LocalServer Localhost HTTP server (127.0.0.1) running in Node.js. Translates incoming REST API requests (Bearer Token) into programmatically executed operations. UI presentation or file writing policies.
InternalAPI Executes raw actions (querying, opening views, modifying events) using PluginState. Third-party validation logic or CLI exposure.
PluginState Runtime singleton holding references to settings, cache, registry, and system capabilities. Alternative sources of state.
EventCache Canonical cached event state and database mutations. UI decisions or CLI protocol formatting.
ProviderRegistry Network/Local calendar source route management and synchronization. Client filtering engines.

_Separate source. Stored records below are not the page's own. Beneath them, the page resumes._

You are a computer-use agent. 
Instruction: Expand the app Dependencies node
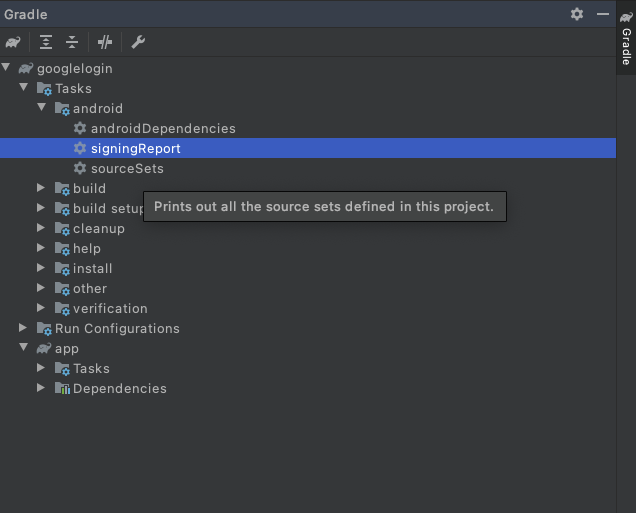coord(41,388)
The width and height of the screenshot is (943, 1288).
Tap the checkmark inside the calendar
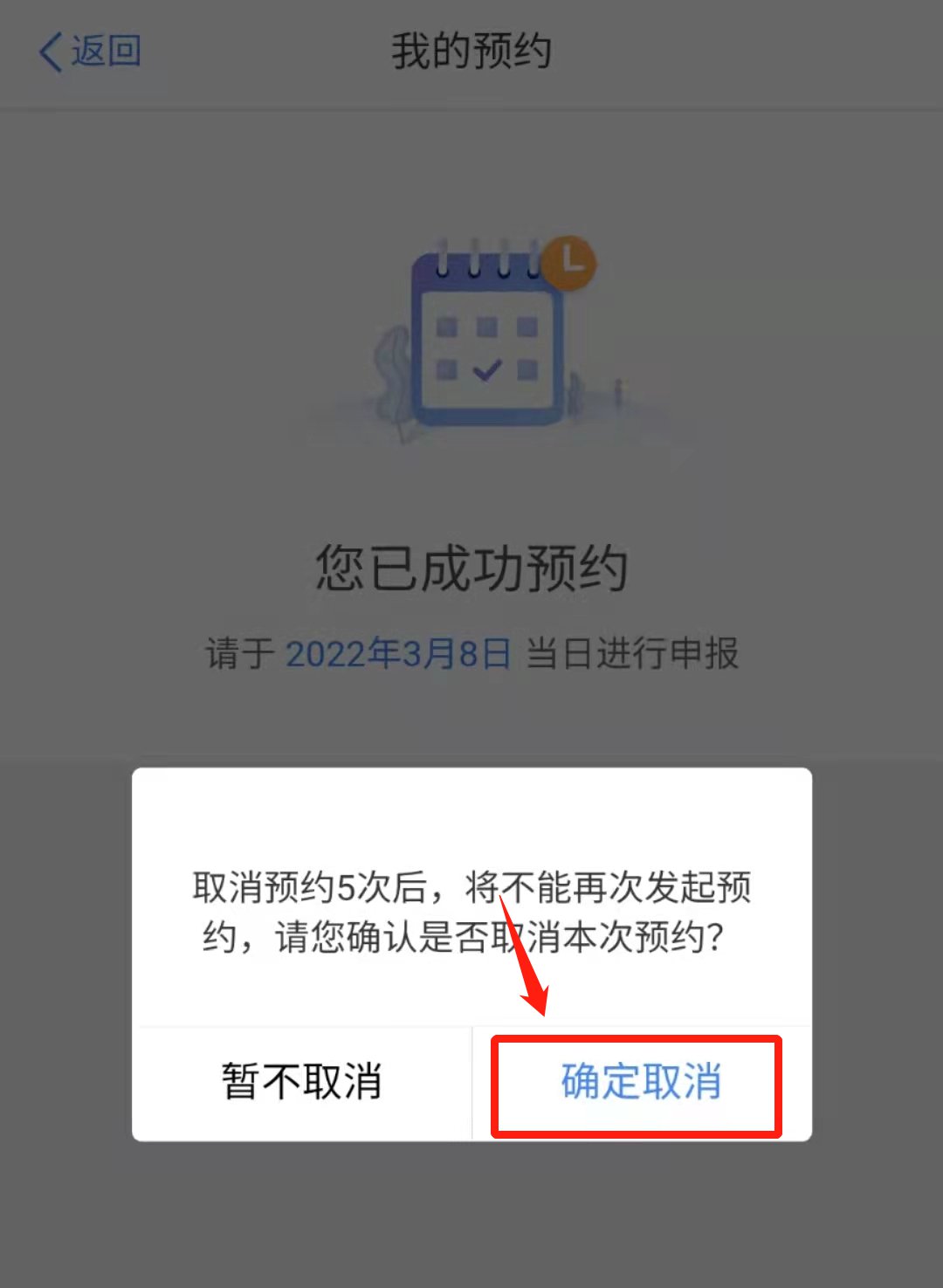pos(485,370)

Authorization & Token Storage

The API uses standard scope-gated capability tokens stored under FullCalendarSettings.apiTokens. * Plugin Tokens: Acquired via PublicAPI.requestAccess(pluginId, reason, requestedScopes) showing an authorization modal. Stored with the calling plugin's identifier. * Personal Access Tokens (PATs): Generated manually by the user in settings. Stored with a fixed pluginId: 'personal'. Prefixed with ofc_pat_ to prevent collisions. * Tracking: On access via PublicAPI.withToken(token), lastUsedAt is updated and persisted asynchronously to disk.

Scope Model

Methods require a specific scope (e.g. events:read, events:write, ui:open-calendar, providers:read). system:full-access provides raw access to singletons via AuthorizedAPI.getInternalState().

Local REST Server

When enableLocalServer is toggled in settings: 1. LocalServer opens an HTTP listener on the configured localServerPort (default 8540) bound to 127.0.0.1 (localhost). 2. It intercept requests, validates Authorization: Bearer <token> against PublicAPI.withToken(), and checks scopes. 3. Requests map to the AuthorizedAPI surface.

Supported REST Routes

  • Events:
  • GET /api/v1/events -> Returns JSON array of events matching criteria (events:read). Query parameters: start (ISO/ms), end (ISO/ms), calendar (IDs), query (text search), isTask (bool), isCompleted (bool).
  • GET /api/v1/events/:id -> Detailed event object & source file path (events:read).
  • POST /api/v1/events -> Create event in source (events:write).
  • PUT /api/v1/events/:id -> Update event details (events:write).
  • DELETE /api/v1/events/:id -> Remove or suppress event (events:write).
  • UI Controls:
  • POST /api/v1/ui/open-calendar -> Open main calendar leaf (ui:open-calendar).
  • POST /api/v1/ui/open-sidebar -> Focus right sidebar (ui:open-sidebar).
  • POST /api/v1/ui/change-view -> Switch view (e.g., timeGridWeek) (ui:change-view).
  • System/Sync:
  • GET /api/v1/calendars -> List configured calendars and sources (providers:read).
  • POST /api/v1/providers/revalidate -> Trigger background sync/reload (providers:write).
  • GET / PUT /api/v1/settings -> Read/update plugin settings (settings:read/settings:write).

Data Flow

sequenceDiagram
    participant CLI as External Script / CLI
    participant Server as LocalServer
    participant API as PublicAPI / AuthorizedAPI
    participant Cache as EventCache
    participant Registry as ProviderRegistry

    CLI->>Server: HTTP GET /api/v1/events (Bearer Token)
    Server->>API: withToken(token)
    API-->>Server: return AuthorizedAPI
    Server->>API: getEvents(criteria)
    API->>Cache: getEvents() / query()
    Cache-->>API: return raw queryables
    API-->>Server: return filtered JSON
    Server-->>CLI: HTTP 200 OK + JSON events

Constraints and Invariants

  • Process Boundary Security: The server binds strictly to 127.0.0.1 preventing network exposure.
  • State Isolation: Writes always flow through the EventCache mutating the source file or network provider, rather than modifying memory representations.
  • Platform Exclusions: The LocalServer checks PluginState.isMobile() and disables itself on mobile platforms to prevent Capacitor runtime errors.